Content starts
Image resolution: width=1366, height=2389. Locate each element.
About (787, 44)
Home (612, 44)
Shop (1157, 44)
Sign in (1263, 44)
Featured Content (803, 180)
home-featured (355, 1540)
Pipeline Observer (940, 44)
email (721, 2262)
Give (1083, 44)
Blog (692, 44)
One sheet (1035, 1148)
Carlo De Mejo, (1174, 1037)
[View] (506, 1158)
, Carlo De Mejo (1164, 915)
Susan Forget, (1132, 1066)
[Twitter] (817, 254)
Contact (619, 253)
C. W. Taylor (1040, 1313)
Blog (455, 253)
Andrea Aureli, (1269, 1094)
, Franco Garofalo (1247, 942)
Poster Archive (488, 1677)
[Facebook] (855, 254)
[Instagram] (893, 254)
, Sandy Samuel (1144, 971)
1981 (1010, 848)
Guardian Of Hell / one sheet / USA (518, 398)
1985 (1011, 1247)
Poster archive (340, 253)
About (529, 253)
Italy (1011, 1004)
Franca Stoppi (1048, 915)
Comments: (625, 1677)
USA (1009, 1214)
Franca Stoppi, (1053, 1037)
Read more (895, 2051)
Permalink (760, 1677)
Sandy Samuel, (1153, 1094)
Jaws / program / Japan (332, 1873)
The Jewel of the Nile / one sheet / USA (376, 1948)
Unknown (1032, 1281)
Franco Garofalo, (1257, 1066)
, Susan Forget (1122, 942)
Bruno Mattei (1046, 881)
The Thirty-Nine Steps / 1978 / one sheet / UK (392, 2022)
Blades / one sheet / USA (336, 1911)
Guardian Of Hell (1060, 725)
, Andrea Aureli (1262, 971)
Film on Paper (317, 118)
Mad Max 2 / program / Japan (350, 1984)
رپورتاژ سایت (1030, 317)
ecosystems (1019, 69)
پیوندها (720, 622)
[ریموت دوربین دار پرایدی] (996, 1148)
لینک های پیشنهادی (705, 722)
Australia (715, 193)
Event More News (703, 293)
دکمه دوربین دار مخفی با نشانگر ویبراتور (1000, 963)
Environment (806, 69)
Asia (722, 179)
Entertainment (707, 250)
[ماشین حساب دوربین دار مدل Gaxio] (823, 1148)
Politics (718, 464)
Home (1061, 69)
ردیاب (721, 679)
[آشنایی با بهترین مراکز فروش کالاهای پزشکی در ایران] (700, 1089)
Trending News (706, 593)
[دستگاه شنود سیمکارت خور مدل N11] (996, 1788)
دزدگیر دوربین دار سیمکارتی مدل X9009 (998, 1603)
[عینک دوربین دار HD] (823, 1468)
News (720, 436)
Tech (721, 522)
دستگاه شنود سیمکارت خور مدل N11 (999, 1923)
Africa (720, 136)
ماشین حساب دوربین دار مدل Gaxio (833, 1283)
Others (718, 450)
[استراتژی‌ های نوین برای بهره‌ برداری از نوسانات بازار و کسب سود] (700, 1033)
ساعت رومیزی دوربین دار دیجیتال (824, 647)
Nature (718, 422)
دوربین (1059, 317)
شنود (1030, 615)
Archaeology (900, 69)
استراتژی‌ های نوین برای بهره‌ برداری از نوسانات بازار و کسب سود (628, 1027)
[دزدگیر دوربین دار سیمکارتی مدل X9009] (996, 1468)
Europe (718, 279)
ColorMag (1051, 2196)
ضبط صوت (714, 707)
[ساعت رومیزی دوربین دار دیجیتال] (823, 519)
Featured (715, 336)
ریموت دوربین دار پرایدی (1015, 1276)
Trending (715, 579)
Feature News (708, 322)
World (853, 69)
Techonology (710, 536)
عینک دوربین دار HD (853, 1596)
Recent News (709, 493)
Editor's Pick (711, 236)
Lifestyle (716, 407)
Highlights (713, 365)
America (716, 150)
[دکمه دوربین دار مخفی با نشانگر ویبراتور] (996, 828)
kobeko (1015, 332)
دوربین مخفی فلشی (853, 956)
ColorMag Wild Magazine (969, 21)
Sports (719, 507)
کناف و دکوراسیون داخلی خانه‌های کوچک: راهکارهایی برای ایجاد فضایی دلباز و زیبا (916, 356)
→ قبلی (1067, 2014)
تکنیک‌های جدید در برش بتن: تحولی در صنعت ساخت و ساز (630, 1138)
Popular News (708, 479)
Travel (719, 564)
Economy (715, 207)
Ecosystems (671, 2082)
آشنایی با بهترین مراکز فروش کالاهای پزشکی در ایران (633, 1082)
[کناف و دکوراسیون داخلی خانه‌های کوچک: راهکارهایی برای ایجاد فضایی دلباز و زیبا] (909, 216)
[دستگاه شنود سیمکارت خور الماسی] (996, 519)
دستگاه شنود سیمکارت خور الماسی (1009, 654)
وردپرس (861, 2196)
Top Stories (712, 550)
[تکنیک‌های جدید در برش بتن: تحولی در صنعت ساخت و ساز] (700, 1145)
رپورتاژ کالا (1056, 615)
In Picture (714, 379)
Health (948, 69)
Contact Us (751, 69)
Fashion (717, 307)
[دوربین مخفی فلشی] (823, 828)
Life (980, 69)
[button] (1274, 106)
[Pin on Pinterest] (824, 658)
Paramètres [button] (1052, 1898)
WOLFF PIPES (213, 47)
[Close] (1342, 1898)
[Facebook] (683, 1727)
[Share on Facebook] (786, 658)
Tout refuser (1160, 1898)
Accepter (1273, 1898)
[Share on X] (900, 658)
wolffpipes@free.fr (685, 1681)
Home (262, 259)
Content ends
Assignment. For this exercise, return every line from the data that holds the string "sheet".

Response to the task.
One sheet (1035, 1148)
Guardian Of Hell / one sheet / USA (518, 398)
The Jewel of the Nile / one sheet / USA (376, 1948)
The Thirty-Nine Steps / 1978 / one sheet / UK (392, 2022)
Blades / one sheet / USA (336, 1911)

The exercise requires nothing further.